_Dataset extract_:

═══

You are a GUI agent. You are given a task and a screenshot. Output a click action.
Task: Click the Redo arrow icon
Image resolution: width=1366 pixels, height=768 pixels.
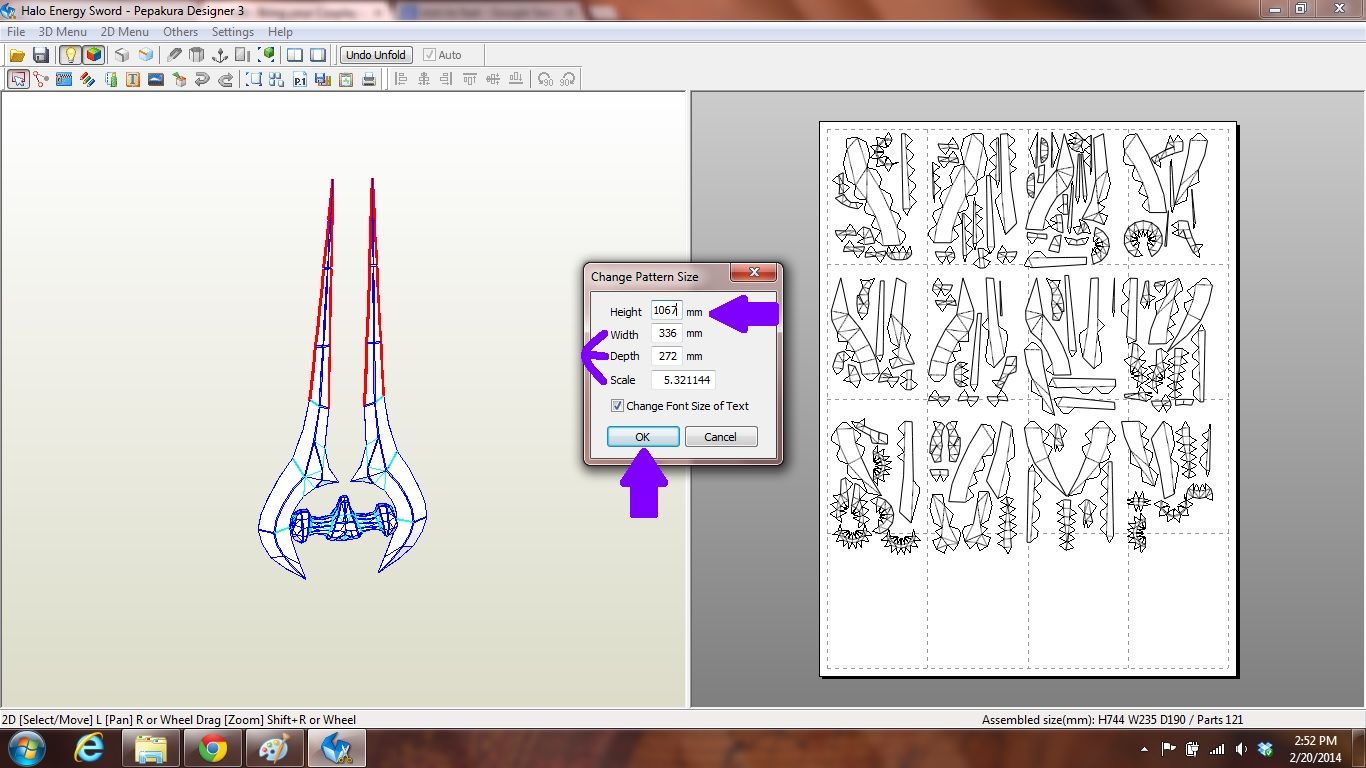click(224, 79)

═══

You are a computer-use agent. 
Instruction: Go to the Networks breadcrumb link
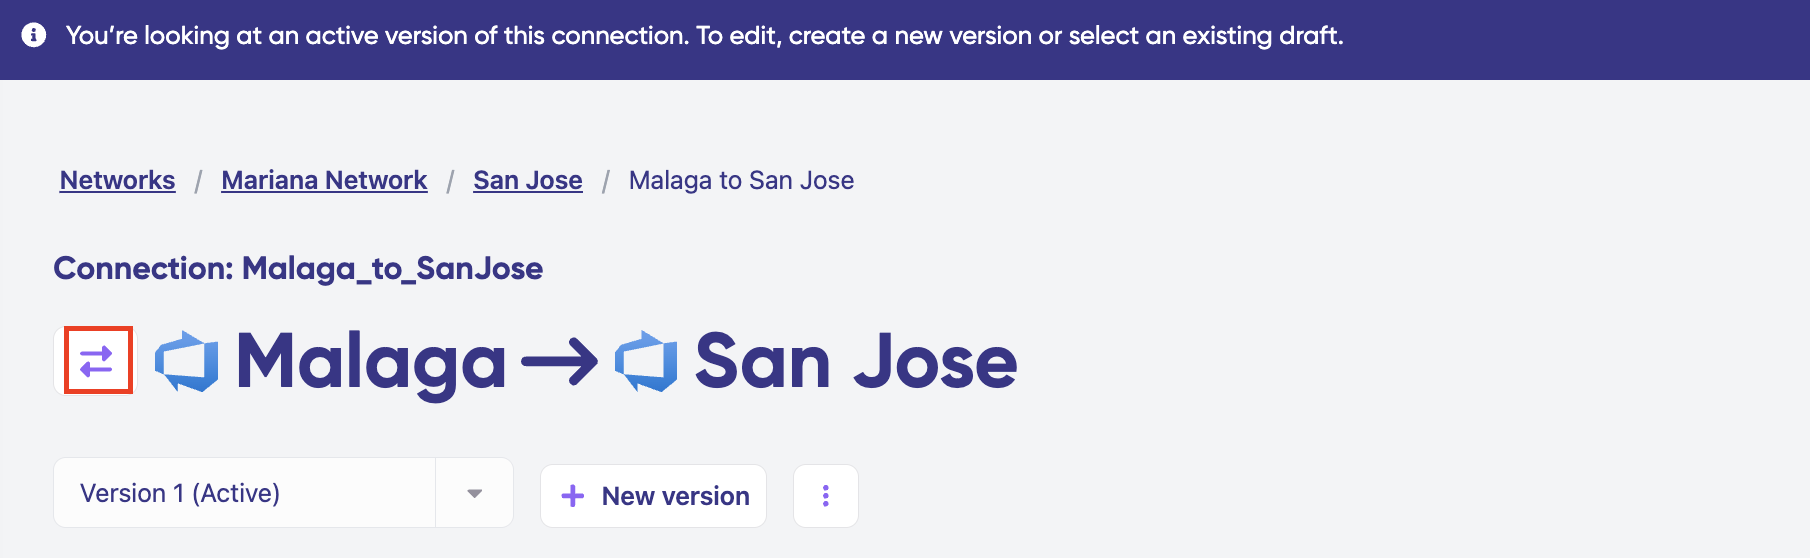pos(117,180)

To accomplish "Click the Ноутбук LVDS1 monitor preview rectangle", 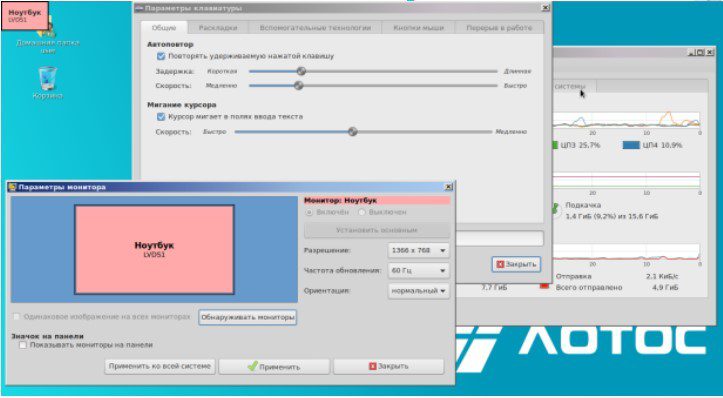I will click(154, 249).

═══

_Task brief_:
Once you have read the entries above, state how many of their lines include "agent", giving the number alone.

_Exercise answer_:
2